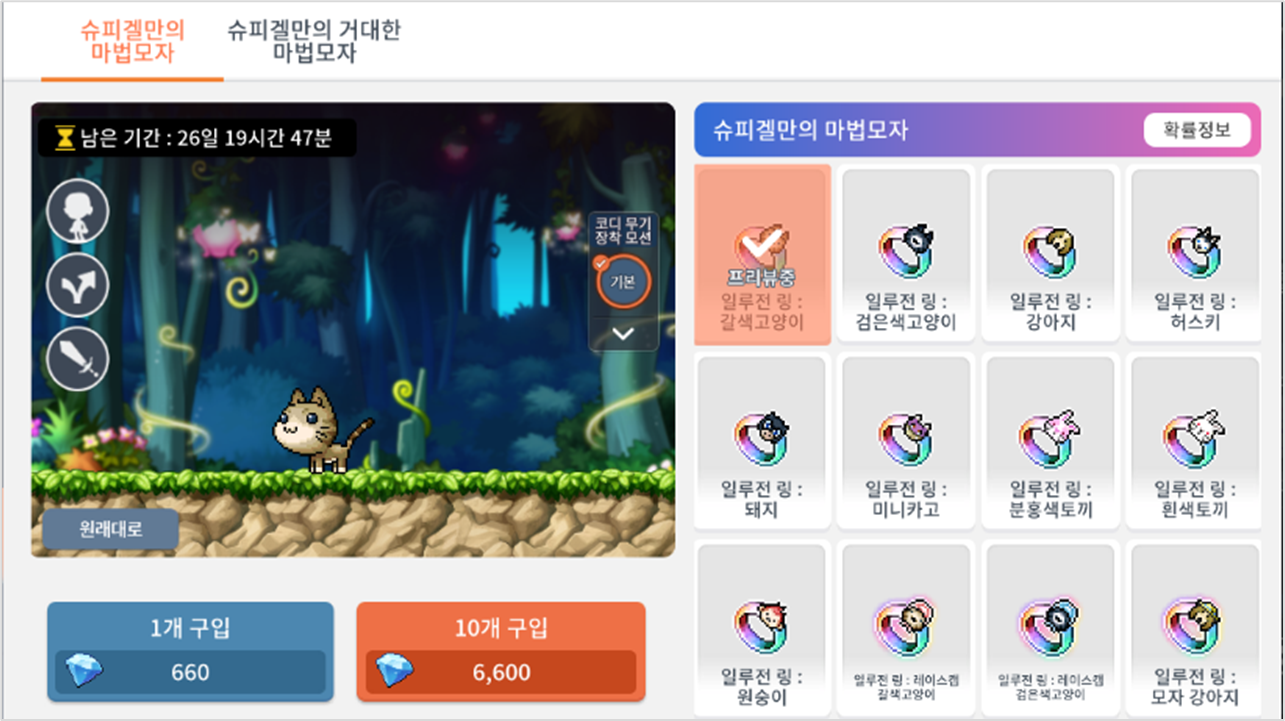Select the 일루전 링 : 분홍색토끼 item
The height and width of the screenshot is (721, 1285).
(1051, 441)
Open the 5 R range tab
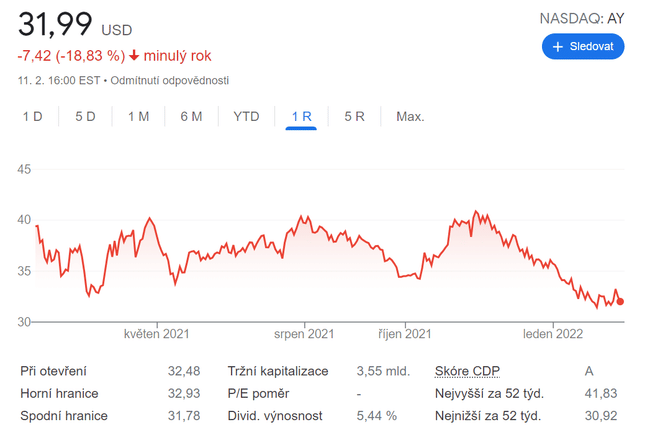The height and width of the screenshot is (438, 650). [x=354, y=117]
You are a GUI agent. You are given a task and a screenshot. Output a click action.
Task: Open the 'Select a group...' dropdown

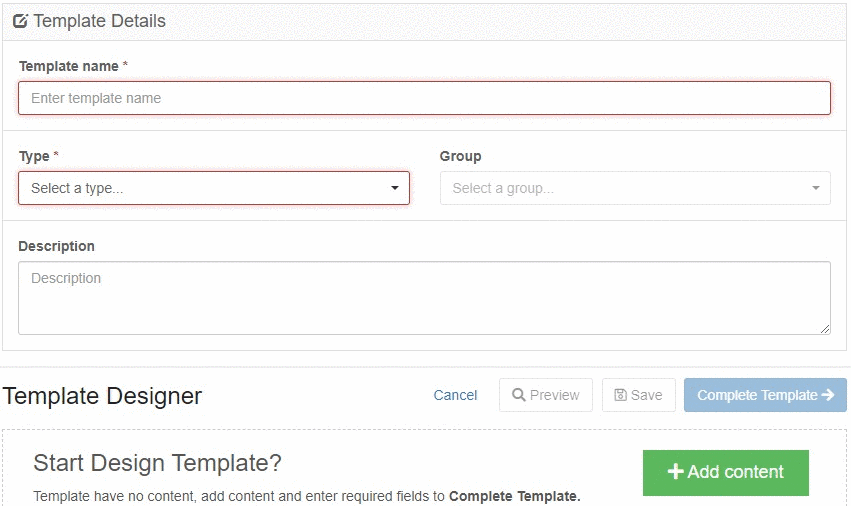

# Activity:
Restate, word for word and without pictures, the lines from the line containing "You are a GUI" to the last line of the records above.

# Response for this exercise:
You are a GUI agent. You are given a task and a screenshot. Output a click action.
Task: Open the 'Select a group...' dropdown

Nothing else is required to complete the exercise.